Reproduce the full listing below line for line, leaving every character unchanged.

__Material shown__
/---

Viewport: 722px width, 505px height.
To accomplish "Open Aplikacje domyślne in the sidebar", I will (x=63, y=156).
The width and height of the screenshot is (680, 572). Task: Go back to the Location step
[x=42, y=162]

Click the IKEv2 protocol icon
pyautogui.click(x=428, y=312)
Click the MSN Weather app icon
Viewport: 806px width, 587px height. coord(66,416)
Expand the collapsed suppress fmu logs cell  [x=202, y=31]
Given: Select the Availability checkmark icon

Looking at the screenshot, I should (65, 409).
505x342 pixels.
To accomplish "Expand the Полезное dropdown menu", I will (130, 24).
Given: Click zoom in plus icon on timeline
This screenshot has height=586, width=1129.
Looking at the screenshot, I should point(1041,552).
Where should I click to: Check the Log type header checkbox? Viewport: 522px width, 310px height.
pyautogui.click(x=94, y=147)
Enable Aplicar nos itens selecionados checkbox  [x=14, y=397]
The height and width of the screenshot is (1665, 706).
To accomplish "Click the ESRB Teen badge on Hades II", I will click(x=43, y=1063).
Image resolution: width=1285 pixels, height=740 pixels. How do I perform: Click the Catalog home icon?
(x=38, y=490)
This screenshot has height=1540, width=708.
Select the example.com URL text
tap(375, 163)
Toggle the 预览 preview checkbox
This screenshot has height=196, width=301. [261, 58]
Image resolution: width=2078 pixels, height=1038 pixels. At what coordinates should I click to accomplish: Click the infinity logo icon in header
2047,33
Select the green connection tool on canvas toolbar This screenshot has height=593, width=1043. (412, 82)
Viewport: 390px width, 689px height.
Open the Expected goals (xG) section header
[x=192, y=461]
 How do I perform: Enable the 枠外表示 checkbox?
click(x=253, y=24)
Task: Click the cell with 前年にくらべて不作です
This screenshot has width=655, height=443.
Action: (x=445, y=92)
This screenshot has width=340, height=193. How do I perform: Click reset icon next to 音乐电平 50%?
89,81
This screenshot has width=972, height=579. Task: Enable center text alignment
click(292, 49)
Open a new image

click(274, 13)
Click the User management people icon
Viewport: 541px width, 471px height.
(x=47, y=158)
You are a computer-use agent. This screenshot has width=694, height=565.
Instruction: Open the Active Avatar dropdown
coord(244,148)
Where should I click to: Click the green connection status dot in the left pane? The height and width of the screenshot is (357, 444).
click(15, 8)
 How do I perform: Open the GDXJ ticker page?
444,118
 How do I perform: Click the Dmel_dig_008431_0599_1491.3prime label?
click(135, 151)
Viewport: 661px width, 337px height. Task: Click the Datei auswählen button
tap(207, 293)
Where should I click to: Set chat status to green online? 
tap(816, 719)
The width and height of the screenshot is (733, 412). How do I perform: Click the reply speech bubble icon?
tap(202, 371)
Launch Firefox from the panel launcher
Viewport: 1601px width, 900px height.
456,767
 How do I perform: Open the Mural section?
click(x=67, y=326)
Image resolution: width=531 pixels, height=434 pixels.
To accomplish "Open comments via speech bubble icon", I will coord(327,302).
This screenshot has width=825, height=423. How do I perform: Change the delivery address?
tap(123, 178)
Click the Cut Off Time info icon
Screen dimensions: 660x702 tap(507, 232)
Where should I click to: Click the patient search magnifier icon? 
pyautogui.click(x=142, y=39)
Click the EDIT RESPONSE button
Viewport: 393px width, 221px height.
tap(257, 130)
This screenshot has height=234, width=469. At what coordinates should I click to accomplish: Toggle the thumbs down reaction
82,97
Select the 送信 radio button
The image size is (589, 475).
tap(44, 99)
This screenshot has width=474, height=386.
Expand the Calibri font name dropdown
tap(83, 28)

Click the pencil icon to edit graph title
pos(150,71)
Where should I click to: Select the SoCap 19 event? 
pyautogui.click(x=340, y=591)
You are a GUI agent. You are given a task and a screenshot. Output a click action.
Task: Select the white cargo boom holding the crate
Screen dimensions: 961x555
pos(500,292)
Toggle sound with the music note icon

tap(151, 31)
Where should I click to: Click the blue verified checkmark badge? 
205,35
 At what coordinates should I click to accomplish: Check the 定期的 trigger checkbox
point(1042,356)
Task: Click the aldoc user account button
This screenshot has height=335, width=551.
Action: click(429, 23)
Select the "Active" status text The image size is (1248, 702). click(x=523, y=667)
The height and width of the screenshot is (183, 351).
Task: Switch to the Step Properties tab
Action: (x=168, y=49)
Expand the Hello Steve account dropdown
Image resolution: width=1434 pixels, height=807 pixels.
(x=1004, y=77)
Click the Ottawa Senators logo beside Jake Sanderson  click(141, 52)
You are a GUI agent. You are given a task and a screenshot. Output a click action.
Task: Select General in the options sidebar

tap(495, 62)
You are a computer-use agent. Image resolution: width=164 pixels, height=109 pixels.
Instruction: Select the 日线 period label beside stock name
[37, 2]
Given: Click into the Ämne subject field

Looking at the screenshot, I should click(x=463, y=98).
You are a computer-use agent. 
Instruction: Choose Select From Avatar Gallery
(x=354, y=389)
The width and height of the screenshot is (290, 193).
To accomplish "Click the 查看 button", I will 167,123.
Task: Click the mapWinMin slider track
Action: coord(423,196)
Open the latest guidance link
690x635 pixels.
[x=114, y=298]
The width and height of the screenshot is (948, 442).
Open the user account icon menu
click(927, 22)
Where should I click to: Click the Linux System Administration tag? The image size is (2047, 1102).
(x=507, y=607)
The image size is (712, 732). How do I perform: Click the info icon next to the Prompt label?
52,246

\---

__Task result__
Viewport: 722px width, 505px height.
To accomplish "Open Aplikacje domyślne in the sidebar", I will (x=63, y=156).
The width and height of the screenshot is (680, 572). Task: Go back to the Location step
[x=42, y=162]

Click the IKEv2 protocol icon
pyautogui.click(x=428, y=312)
Click the MSN Weather app icon
Viewport: 806px width, 587px height. coord(66,416)
Expand the collapsed suppress fmu logs cell  [x=202, y=31]
Given: Select the Availability checkmark icon

Looking at the screenshot, I should (65, 409).
505x342 pixels.
To accomplish "Expand the Полезное dropdown menu", I will (130, 24).
Given: Click zoom in plus icon on timeline
This screenshot has height=586, width=1129.
Looking at the screenshot, I should point(1041,552).
Where should I click to: Check the Log type header checkbox? Viewport: 522px width, 310px height.
pyautogui.click(x=94, y=147)
Enable Aplicar nos itens selecionados checkbox  [x=14, y=397]
The height and width of the screenshot is (1665, 706).
To accomplish "Click the ESRB Teen badge on Hades II", I will click(x=43, y=1063).
Image resolution: width=1285 pixels, height=740 pixels. How do I perform: Click the Catalog home icon?
(x=38, y=490)
This screenshot has height=1540, width=708.
Select the example.com URL text
tap(375, 163)
Toggle the 预览 preview checkbox
This screenshot has height=196, width=301. [261, 58]
Image resolution: width=2078 pixels, height=1038 pixels. At what coordinates should I click to accomplish: Click the infinity logo icon in header
2047,33
Select the green connection tool on canvas toolbar This screenshot has height=593, width=1043. (412, 82)
Viewport: 390px width, 689px height.
Open the Expected goals (xG) section header
[x=192, y=461]
 How do I perform: Enable the 枠外表示 checkbox?
click(x=253, y=24)
Task: Click the cell with 前年にくらべて不作です
This screenshot has width=655, height=443.
Action: (x=445, y=92)
This screenshot has width=340, height=193. How do I perform: Click reset icon next to 音乐电平 50%?
89,81
This screenshot has width=972, height=579. Task: Enable center text alignment
click(292, 49)
Open a new image

click(274, 13)
Click the User management people icon
Viewport: 541px width, 471px height.
(x=47, y=158)
You are a computer-use agent. This screenshot has width=694, height=565.
Instruction: Open the Active Avatar dropdown
coord(244,148)
Where should I click to: Click the green connection status dot in the left pane? The height and width of the screenshot is (357, 444).
click(15, 8)
 How do I perform: Open the GDXJ ticker page?
444,118
 How do I perform: Click the Dmel_dig_008431_0599_1491.3prime label?
click(135, 151)
Viewport: 661px width, 337px height. Task: Click the Datei auswählen button
tap(207, 293)
Where should I click to: Set chat status to green online? 
tap(816, 719)
The width and height of the screenshot is (733, 412). How do I perform: Click the reply speech bubble icon?
tap(202, 371)
Launch Firefox from the panel launcher
Viewport: 1601px width, 900px height.
456,767
 How do I perform: Open the Mural section?
click(x=67, y=326)
Image resolution: width=531 pixels, height=434 pixels.
To accomplish "Open comments via speech bubble icon", I will coord(327,302).
This screenshot has width=825, height=423. How do I perform: Change the delivery address?
tap(123, 178)
Click the Cut Off Time info icon
Screen dimensions: 660x702 tap(507, 232)
Where should I click to: Click the patient search magnifier icon? 
pyautogui.click(x=142, y=39)
Click the EDIT RESPONSE button
Viewport: 393px width, 221px height.
tap(257, 130)
This screenshot has height=234, width=469. At what coordinates should I click to accomplish: Toggle the thumbs down reaction
82,97
Select the 送信 radio button
The image size is (589, 475).
tap(44, 99)
This screenshot has width=474, height=386.
Expand the Calibri font name dropdown
tap(83, 28)

Click the pencil icon to edit graph title
pos(150,71)
Where should I click to: Select the SoCap 19 event? 
pyautogui.click(x=340, y=591)
You are a GUI agent. You are given a task and a screenshot. Output a click action.
Task: Select the white cargo boom holding the crate
Screen dimensions: 961x555
pos(500,292)
Toggle sound with the music note icon

tap(151, 31)
Where should I click to: Click the blue verified checkmark badge? 
205,35
 At what coordinates should I click to accomplish: Check the 定期的 trigger checkbox
point(1042,356)
Task: Click the aldoc user account button
This screenshot has height=335, width=551.
Action: click(429, 23)
Select the "Active" status text The image size is (1248, 702). click(x=523, y=667)
The height and width of the screenshot is (183, 351).
Task: Switch to the Step Properties tab
Action: (x=168, y=49)
Expand the Hello Steve account dropdown
Image resolution: width=1434 pixels, height=807 pixels.
(x=1004, y=77)
Click the Ottawa Senators logo beside Jake Sanderson  click(141, 52)
You are a GUI agent. You are given a task and a screenshot. Output a click action.
Task: Select General in the options sidebar

tap(495, 62)
You are a computer-use agent. Image resolution: width=164 pixels, height=109 pixels.
Instruction: Select the 日线 period label beside stock name
[37, 2]
Given: Click into the Ämne subject field

Looking at the screenshot, I should click(x=463, y=98).
You are a computer-use agent. 
Instruction: Choose Select From Avatar Gallery
(x=354, y=389)
The width and height of the screenshot is (290, 193).
To accomplish "Click the 查看 button", I will 167,123.
Task: Click the mapWinMin slider track
Action: coord(423,196)
Open the latest guidance link
690x635 pixels.
[x=114, y=298]
The width and height of the screenshot is (948, 442).
Open the user account icon menu
click(927, 22)
Where should I click to: Click the Linux System Administration tag? The image size is (2047, 1102).
(x=507, y=607)
The image size is (712, 732). How do I perform: Click the info icon next to the Prompt label?
52,246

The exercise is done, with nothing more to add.